Hysteresis exhibited by magnetostrictive actuators is rate-independent when the input frequency is low and we can model it by a Preisach operator. It becomes rate-dependent when the input frequency gets high due to the eddy current effect and the magnetoelastic dynamics. In this case, we propose a new dynamic hysteresis model, consisting of a Preisach operator coupled to an ordinary differential equation in an unusual way. We establish its well-posedness and study its various system-theoretic properties. Existence of periodic solutions under periodic forcing is proved. Algorithms for simulation of the model are also studied. Parameter identification methods for both the Preisach operator and the dynamic model are investigated.
We pursue the problem of hysteresis control along three different but connected paths: inverse control, robust control and optimal control.
The idea of inverse control is to construct an inverse operator to cancel out the hysteretic nonlinearity. Efficient inversion schemes are proposed for both the Preisach model and the dynamic hysteresis model. We also formulate and study a novel inversion problem, called the value inversion problem, and apply it to micro-positioning control.

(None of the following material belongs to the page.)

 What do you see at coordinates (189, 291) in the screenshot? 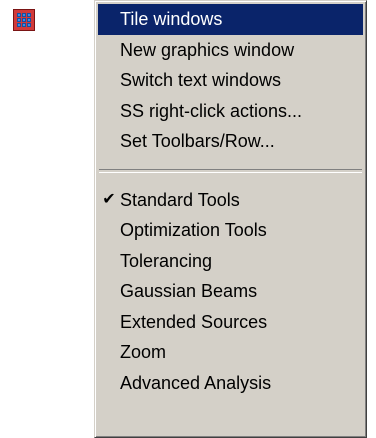
I see `menu-item-label: Gaussian Beams` at bounding box center [189, 291].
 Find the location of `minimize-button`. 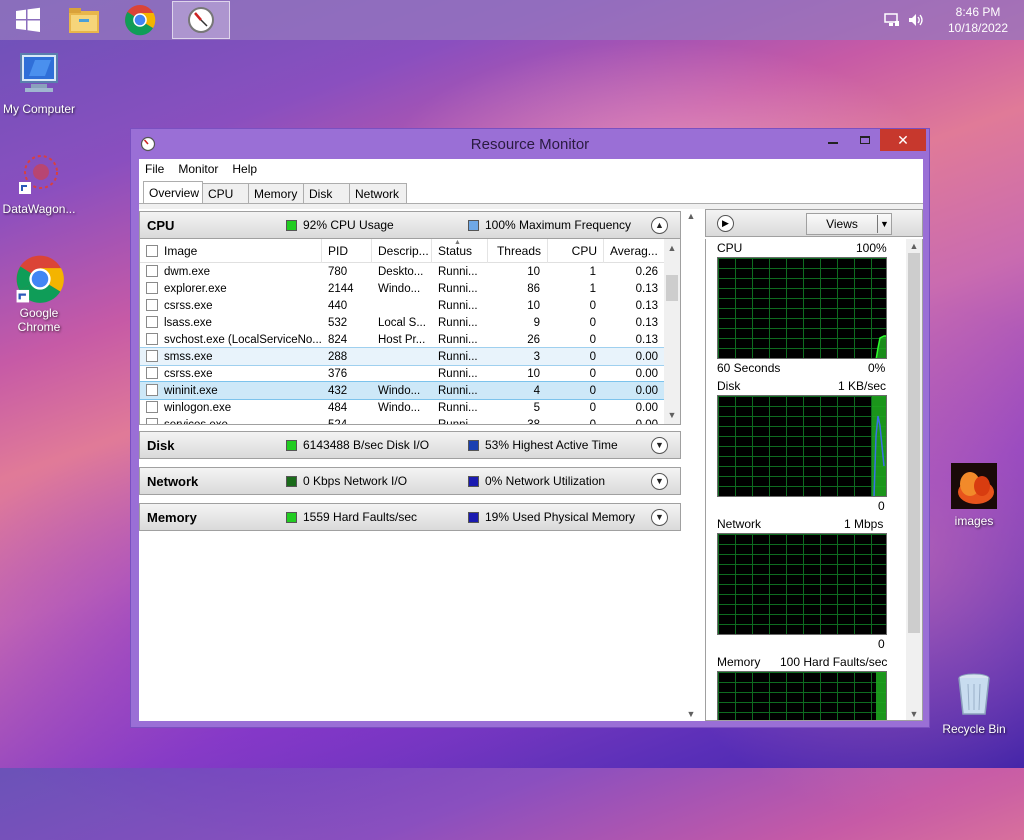

minimize-button is located at coordinates (833, 140).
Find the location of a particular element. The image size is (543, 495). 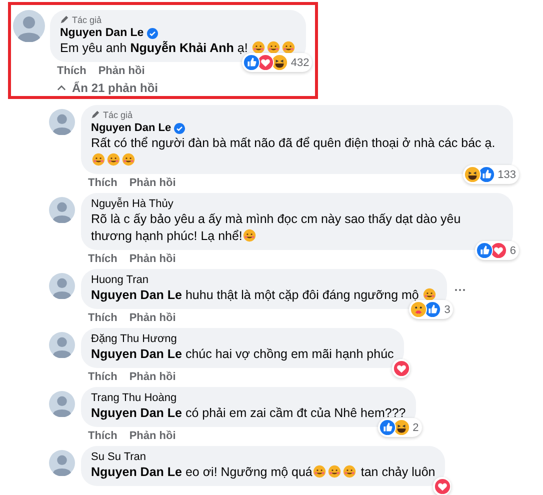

Inverse compensation is open-loop in nature and therefore susceptible to model uncertainties and to errors introduced in the inverse schemes. We propose a robust control framework for smart actuators by combining inverse compensation with robust control techniques. We present systematic controller design methods which guarantee robust stability and robust trajectory tracking while taking actuator saturation into account.
Finally we study optimal control of hysteresis in smart actuators based on a low dimensional hysteresis model. We characterize the value function as the (unique) viscosity solution to a Hamilton-Jacobi-Bellman equation of a hybrid form, and provide a numerical scheme to approximate the solution.